Its location allowed for mail coming in from trains at the depot to be transported via an underground tunnel where it was sorted and processed. At the time, 85 percent of all mail coming from and going to Detroit was handled by rail via Michigan Central Station next door. The building served 27 branch stations, and more than 1,000 people worked at the facility processing and sorting mail.
The building remained a post office until the George W. Young Post Office opened downtown on West Fort Street in 1961. The Detroit Public Schools bought the building to store their excess and future school supplies. It became known as the Detroit Public Schools Book Depository.
After a fire on March 4, 1987, the school district abandoned the building, leaving everything from sports equipment to crayons behind.
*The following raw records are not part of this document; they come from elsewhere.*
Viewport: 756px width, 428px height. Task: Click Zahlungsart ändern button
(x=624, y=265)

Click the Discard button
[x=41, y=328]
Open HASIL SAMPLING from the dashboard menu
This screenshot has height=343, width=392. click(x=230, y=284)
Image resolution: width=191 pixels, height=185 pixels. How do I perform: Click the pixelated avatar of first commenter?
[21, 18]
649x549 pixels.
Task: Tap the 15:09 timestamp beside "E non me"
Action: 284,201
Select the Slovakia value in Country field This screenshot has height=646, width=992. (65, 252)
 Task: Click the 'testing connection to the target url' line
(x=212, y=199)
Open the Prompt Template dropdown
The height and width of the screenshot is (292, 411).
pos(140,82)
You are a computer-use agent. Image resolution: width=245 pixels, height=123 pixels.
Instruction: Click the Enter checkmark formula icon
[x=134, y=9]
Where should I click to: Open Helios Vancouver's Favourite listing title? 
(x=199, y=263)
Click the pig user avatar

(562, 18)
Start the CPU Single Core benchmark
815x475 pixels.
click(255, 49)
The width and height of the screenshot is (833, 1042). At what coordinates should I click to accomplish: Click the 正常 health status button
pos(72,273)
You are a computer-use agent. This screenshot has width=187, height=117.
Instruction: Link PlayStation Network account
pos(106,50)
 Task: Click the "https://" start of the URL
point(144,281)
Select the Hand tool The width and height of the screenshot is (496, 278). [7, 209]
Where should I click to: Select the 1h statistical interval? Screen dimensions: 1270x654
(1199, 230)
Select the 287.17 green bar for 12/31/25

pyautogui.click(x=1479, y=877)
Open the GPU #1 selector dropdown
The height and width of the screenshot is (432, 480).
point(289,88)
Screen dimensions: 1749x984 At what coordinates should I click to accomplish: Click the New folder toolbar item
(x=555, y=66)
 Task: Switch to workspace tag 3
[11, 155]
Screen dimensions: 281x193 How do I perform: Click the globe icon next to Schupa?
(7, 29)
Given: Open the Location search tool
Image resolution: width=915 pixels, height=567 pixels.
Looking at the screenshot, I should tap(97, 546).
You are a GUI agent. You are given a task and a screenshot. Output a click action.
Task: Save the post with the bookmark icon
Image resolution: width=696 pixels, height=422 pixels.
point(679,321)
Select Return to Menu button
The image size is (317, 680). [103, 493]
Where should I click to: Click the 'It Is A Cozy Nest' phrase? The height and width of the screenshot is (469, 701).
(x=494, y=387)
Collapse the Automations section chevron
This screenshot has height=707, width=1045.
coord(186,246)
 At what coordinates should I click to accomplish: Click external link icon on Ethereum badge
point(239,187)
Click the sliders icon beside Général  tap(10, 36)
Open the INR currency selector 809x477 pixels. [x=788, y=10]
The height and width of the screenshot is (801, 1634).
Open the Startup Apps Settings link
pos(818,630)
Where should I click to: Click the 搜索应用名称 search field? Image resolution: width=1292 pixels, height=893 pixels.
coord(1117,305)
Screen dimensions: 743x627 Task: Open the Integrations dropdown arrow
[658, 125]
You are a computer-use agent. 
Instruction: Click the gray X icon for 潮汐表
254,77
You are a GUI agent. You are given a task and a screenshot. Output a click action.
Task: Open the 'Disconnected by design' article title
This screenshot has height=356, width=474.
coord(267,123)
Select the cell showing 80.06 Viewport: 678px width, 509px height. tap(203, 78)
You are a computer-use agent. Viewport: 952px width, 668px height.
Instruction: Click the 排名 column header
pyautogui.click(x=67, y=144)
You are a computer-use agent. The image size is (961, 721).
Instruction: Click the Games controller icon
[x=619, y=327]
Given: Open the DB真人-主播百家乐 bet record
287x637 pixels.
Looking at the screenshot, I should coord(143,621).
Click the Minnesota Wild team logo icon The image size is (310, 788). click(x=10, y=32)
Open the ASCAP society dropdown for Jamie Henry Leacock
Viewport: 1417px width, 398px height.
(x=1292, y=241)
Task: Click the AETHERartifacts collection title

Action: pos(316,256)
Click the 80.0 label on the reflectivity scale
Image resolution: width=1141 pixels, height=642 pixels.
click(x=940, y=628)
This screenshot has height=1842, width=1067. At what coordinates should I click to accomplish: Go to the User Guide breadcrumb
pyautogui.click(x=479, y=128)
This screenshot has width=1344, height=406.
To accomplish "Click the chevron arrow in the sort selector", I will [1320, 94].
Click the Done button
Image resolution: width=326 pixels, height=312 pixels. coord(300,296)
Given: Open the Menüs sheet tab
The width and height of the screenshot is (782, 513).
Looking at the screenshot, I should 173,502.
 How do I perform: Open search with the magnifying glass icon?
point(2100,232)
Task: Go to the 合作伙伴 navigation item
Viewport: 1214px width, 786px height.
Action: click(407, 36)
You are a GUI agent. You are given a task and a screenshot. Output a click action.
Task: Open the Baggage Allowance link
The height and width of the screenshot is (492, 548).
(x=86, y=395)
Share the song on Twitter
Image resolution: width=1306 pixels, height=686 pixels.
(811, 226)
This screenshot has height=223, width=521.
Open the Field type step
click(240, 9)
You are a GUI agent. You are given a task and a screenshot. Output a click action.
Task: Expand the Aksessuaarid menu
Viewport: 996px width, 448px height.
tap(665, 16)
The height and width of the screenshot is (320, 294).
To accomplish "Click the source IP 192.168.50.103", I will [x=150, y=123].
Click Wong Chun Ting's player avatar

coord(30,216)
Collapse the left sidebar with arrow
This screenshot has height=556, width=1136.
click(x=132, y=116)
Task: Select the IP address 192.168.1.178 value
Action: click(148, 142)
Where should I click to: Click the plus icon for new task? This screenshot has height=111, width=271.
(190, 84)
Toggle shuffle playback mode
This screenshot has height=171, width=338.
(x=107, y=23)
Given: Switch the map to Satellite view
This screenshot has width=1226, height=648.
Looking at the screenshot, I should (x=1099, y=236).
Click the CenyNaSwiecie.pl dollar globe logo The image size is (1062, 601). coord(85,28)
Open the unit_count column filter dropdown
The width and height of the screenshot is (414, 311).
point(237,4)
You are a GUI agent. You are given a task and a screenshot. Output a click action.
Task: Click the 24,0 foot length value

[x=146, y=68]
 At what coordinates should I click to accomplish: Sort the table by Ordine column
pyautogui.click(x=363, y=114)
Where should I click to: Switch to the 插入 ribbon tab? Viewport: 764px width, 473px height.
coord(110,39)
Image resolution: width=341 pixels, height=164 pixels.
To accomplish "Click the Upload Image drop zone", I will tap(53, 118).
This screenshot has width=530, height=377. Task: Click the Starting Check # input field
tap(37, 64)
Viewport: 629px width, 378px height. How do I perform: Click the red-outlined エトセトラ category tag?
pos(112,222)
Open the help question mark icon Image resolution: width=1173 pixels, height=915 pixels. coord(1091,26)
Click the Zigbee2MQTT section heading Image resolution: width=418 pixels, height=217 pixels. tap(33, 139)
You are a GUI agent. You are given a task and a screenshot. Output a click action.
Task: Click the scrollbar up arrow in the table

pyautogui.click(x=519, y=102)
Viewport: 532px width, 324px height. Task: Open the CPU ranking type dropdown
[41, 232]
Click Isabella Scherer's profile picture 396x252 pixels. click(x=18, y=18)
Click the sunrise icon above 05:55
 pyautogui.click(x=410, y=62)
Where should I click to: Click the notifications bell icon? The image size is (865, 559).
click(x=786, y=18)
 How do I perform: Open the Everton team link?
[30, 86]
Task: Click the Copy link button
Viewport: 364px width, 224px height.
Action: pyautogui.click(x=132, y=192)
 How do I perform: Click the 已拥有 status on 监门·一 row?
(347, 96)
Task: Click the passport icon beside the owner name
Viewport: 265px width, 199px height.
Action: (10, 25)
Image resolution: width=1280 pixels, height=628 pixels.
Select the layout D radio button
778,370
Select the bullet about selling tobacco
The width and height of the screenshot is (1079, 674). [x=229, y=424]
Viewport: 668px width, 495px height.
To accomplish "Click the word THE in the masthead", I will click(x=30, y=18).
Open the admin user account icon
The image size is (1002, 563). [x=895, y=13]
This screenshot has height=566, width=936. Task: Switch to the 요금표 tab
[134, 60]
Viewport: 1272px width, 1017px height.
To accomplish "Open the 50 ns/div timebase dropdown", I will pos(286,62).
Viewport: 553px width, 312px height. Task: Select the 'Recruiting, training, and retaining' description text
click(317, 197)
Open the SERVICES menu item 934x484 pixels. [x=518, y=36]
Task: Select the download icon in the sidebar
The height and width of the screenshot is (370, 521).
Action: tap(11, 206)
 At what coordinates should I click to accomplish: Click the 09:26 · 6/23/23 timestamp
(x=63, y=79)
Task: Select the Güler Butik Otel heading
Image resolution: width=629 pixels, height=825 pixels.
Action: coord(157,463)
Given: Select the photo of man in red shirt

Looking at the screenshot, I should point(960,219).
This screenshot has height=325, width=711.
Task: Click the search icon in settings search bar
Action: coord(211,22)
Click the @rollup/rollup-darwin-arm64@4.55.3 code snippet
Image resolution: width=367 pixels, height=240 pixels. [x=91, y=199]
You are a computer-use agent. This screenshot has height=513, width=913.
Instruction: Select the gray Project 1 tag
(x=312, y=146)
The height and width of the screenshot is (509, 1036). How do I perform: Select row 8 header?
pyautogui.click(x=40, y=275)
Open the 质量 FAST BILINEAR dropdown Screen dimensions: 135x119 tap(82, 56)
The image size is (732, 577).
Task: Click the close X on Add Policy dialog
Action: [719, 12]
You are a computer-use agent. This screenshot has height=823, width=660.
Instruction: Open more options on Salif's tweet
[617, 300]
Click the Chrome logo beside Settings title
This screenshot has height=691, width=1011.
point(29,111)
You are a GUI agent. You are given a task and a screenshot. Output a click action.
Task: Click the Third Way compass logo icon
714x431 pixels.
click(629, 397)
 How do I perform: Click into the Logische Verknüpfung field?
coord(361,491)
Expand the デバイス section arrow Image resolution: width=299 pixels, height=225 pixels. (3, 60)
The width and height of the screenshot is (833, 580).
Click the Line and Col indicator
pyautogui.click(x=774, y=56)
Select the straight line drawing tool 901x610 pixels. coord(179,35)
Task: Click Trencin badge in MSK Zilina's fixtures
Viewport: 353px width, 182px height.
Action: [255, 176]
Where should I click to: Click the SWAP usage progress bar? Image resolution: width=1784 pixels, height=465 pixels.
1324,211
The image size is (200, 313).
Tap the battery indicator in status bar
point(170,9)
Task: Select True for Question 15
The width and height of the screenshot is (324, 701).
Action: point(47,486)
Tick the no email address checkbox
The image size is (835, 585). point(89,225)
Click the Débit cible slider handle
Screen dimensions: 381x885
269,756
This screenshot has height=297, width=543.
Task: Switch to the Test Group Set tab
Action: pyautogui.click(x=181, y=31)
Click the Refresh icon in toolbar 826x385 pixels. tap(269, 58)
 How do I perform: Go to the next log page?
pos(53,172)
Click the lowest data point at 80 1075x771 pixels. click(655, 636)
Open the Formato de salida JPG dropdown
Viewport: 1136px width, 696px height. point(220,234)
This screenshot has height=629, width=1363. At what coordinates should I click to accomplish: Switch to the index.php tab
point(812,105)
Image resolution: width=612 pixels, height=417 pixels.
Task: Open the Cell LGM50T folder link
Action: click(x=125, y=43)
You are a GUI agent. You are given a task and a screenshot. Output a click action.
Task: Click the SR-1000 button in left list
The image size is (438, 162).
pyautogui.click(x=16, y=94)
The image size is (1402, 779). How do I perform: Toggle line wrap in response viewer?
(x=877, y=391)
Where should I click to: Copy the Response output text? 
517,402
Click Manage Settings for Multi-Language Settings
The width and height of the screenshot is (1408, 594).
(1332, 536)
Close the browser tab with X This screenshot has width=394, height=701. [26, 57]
Even school items that were undamaged were left behind. For the next three decades and change, photographers documented the charred textbooks, often using them as an illustration of the decline of both the city and the public education system. Meanwhile, the building was scrapped of metals and heavily vandalized to a point that in 2001 permits were taken out for demolition, but the demolition was never executed.
In 2018, the Ford Motor Co. bought the Book Depository along with Michigan Central Station and as part of its Michigan Central innovation district. The building was officially reopened on April 25, 2023, as a mixed-use space and Detroit headquarters for NewLab -- a research lab and thought leader in socially oriented tech manufacturing.
In the summer of 2023, the building's name was officially changed to the Newlab at Michigan Central Building in recognition of its main tenant.